Bizim için saha bütün dünyadır. Bir antropolog her yerde, her zaman ve her koşulda çalışabilir. (Çalışmaların devamını sağlayacak ortam sağlanabildiği ölçüde.) Günümüzün en çok rağbet edilen sektörü haline gelen insan kaynakları yönetimi alanında yapılacak olan çalışmaların sektör için ilerletici nitelikte olacağı düşüncesindeyim.
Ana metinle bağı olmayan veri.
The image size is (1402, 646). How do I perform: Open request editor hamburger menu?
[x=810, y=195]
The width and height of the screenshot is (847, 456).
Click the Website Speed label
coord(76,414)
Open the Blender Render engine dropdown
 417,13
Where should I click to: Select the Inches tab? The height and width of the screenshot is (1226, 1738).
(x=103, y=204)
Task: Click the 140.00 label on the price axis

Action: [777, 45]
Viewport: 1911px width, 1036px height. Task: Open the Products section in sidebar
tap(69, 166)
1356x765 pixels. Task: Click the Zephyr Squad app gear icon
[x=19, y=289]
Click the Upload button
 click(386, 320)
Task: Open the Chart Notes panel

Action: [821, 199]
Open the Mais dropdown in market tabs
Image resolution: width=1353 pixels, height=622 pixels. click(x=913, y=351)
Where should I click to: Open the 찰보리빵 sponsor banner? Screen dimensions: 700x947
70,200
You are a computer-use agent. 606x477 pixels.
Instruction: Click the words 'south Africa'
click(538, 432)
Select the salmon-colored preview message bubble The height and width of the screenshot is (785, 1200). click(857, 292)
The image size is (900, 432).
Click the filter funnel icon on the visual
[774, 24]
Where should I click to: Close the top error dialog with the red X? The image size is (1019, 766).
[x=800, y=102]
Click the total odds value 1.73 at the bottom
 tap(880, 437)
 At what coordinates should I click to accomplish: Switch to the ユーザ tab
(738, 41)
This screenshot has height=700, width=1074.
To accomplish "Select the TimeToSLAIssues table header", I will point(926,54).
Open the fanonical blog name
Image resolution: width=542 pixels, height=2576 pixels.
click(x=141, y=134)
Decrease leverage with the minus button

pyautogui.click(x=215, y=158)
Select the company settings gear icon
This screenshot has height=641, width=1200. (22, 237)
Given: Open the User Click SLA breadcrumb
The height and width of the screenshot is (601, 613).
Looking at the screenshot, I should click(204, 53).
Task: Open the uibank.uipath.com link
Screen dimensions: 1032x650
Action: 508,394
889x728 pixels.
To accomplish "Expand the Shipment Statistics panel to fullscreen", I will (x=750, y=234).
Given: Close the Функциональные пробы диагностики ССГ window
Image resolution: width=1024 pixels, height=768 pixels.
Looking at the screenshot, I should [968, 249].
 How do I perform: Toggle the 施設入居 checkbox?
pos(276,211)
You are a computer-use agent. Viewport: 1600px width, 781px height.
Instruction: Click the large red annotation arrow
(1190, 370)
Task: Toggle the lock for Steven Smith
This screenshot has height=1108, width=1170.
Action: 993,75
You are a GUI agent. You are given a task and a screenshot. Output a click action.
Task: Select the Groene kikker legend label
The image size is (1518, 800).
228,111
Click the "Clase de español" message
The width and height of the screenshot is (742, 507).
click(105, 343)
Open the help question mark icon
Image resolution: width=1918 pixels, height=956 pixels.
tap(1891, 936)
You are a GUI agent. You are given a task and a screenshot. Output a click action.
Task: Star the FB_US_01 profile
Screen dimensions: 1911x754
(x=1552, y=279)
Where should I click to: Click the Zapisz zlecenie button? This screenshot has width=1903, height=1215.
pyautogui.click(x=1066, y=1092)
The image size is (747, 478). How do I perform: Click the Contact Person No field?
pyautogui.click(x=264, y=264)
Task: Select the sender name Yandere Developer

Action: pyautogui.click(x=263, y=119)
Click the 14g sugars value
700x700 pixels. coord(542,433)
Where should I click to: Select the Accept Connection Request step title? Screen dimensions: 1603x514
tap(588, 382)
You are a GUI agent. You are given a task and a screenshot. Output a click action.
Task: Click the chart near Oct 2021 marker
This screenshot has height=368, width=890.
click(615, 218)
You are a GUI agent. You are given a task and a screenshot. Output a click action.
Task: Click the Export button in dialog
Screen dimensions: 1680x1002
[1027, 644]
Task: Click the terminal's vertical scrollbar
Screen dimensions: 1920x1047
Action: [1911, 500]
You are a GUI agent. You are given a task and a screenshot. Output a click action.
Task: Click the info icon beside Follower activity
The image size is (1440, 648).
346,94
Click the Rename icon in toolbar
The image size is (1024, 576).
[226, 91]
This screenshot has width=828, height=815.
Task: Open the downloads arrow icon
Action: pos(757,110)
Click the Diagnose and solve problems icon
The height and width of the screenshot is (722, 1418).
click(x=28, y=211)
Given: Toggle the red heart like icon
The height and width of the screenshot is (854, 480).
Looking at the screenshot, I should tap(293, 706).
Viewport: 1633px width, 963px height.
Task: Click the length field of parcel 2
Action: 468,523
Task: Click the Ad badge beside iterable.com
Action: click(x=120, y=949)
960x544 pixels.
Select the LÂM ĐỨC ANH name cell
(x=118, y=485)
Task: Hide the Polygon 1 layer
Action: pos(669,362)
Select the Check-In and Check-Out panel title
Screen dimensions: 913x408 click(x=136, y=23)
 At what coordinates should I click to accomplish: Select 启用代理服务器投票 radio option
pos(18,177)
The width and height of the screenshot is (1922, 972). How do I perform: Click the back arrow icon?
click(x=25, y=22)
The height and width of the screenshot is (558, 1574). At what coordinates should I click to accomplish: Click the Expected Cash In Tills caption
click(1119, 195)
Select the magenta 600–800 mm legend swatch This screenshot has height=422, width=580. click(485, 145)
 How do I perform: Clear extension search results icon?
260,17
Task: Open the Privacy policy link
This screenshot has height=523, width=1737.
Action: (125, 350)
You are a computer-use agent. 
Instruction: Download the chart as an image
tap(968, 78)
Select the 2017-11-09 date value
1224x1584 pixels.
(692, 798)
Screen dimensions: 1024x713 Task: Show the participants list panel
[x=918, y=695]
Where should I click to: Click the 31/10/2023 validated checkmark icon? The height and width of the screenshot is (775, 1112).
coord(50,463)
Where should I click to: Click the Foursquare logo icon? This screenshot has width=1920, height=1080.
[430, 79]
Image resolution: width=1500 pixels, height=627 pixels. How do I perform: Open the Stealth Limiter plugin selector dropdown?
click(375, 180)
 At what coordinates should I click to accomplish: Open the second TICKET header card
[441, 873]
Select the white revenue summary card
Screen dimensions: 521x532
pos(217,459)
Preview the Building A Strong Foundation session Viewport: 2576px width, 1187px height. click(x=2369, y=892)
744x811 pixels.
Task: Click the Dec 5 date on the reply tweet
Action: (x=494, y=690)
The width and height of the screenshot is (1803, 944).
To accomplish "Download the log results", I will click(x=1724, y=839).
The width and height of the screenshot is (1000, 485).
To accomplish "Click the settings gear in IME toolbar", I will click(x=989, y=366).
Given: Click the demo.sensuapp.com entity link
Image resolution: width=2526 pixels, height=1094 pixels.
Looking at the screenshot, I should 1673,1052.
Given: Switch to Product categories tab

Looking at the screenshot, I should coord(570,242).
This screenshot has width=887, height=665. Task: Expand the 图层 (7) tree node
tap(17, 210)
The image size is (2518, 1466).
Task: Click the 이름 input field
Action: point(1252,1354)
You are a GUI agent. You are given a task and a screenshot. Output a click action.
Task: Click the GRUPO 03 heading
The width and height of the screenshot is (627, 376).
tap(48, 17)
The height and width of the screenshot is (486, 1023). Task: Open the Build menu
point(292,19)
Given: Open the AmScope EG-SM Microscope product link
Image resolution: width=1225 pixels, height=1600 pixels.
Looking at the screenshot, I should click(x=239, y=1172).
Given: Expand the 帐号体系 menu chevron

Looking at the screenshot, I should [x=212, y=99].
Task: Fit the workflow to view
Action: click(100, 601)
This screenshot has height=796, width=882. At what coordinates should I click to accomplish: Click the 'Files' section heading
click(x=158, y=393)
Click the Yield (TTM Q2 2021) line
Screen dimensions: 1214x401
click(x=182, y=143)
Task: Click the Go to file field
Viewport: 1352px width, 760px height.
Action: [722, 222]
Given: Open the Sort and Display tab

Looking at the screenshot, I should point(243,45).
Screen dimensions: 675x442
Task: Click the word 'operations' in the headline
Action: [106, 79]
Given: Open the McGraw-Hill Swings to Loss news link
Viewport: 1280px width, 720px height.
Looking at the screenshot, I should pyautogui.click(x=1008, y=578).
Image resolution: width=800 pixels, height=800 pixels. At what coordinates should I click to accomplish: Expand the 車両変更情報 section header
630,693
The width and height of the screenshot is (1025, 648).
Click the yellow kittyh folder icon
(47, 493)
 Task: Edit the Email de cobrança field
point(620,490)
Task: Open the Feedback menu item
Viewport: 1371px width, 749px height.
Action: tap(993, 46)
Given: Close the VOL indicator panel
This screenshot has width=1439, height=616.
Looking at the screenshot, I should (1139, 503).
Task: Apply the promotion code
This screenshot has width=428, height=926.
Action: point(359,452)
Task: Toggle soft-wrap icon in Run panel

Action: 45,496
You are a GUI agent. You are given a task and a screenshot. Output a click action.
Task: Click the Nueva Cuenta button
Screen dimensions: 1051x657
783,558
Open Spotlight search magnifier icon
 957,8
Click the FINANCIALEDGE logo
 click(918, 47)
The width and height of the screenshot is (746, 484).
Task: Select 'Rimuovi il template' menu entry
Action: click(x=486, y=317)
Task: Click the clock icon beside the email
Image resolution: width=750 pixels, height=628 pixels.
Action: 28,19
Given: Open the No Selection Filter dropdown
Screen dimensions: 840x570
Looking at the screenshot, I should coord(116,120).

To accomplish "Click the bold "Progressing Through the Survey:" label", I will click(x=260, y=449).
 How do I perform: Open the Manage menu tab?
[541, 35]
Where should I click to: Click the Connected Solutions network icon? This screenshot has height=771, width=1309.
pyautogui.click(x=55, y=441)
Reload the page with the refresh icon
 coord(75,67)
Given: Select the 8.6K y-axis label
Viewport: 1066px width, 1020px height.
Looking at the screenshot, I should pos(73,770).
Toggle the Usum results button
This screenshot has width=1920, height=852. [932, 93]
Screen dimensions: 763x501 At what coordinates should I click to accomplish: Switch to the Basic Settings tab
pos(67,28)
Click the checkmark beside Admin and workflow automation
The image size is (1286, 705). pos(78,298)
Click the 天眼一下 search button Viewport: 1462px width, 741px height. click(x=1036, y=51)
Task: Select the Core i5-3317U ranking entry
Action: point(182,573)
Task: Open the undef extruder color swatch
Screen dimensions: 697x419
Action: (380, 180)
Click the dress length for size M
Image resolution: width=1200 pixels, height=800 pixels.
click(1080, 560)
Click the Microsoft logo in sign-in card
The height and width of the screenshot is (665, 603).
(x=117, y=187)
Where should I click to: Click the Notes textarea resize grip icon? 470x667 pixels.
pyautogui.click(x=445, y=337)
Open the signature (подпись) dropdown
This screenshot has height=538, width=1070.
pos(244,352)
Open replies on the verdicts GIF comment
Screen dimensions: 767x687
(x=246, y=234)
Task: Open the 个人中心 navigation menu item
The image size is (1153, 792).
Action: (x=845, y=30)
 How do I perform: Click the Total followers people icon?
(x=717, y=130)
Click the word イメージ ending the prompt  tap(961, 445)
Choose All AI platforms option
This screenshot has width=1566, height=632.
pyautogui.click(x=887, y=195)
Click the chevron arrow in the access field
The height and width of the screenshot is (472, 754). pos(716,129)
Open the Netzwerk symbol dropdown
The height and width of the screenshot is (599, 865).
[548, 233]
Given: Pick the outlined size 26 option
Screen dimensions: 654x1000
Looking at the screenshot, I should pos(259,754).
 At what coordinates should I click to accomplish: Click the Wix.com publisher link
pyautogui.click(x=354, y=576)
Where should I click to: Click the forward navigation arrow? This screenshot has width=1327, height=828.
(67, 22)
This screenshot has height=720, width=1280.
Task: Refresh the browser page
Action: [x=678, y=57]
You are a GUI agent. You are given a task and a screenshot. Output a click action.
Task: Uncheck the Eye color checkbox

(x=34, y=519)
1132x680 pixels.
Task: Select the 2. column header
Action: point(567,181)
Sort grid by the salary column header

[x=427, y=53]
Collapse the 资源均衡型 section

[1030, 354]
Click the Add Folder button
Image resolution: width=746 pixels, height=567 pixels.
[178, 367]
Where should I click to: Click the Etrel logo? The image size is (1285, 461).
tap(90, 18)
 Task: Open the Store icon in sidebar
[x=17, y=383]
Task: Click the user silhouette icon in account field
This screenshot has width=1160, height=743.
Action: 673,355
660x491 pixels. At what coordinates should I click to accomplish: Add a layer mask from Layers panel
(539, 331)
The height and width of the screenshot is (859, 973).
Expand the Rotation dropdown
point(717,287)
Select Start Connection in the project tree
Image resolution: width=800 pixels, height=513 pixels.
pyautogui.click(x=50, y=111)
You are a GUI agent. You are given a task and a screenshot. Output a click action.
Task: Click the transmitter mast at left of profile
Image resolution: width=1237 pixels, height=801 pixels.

Bizlere has olan katılımlı gözlem metodundan yararlanarak yapılacak olan araştırmalardan elde edilecek olan sonuçların söz konusu alanının dinamiklerinin yeniden tartışılmasına neden olacağı kanaatindeyim.
İnsan kaynakları yönetimi alanında çalışan en alt seviyedeki personelden en üst düzeydeki personele kadar olan geniş perspektif içerisinde bu alanda yaşanan ve yaşatılan her konunun (insan kaynakları kavramının ne olduğu ve ne olmadığı, günümüzde insan kaynaklarını yükselen bir trend olarak değerlendirip değerlendiremeyeceğimiz, mülakat uygulamalarındaki tıkanıklıklar, personel değerlendirilmesi sırasında yaşanan sosyo-kültürel problemler -işe alım öncesinde ve sonrasında - vb.) Kültürel yapı ile bağlantısı bulunmaktadır. Yaşadığı toplumu gerçekten iyi tanıyan, eleştirel bir yaklaşımla, objektif bir şekilde etüt eden bir insan kaynakları uzmanı emrinde çalışan veya çalışacak olan personelden neyi bekleyebileceğini veya bekleyemeyeceğini çok daha kolay öngörebilecektir.
Bu noktada antropologlar olarak bizler insan kaynakları yönetimi başlığı altında toplanmış olan yeni bir sahanın farklı katmanlarında faaliyet gösterebiliriz. Antropologların ağırlıklı olarak faaliyet göstereceği başlıkları ise bir başka yazımızda ele alacağız.